Problem statement >> Search the entries for the word "sidebar". Copy every line that holds it.

Dataset entries

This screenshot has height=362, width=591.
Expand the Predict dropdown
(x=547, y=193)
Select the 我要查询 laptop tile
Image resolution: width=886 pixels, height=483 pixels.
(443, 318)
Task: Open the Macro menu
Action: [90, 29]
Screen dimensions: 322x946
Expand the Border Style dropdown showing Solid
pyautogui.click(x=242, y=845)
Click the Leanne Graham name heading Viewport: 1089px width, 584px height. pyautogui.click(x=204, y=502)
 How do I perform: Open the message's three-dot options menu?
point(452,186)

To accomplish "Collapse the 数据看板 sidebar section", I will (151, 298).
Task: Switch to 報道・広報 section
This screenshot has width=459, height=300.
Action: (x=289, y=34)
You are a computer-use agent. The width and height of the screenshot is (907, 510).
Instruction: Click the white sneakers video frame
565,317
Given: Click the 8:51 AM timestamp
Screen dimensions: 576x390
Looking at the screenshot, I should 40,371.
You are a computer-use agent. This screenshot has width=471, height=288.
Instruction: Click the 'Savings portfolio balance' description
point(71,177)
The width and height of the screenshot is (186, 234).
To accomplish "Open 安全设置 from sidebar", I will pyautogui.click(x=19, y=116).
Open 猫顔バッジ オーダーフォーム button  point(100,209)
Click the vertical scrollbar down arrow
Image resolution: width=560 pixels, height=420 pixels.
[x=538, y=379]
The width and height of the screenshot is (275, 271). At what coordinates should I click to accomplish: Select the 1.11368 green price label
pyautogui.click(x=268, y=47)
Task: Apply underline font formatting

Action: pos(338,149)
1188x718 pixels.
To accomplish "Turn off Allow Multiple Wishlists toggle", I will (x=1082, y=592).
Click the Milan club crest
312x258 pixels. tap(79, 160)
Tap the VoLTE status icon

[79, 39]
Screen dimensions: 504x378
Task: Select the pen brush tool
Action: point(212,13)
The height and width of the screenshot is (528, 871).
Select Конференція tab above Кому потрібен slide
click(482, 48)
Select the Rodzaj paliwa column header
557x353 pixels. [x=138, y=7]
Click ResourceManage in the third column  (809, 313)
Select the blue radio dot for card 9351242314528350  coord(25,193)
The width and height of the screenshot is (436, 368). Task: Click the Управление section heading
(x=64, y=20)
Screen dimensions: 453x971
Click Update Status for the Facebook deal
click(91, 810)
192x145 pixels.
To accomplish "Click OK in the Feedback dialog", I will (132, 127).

Exercise response >>
To accomplish "Collapse the 数据看板 sidebar section", I will (151, 298).
To accomplish "Open 安全设置 from sidebar", I will pyautogui.click(x=19, y=116).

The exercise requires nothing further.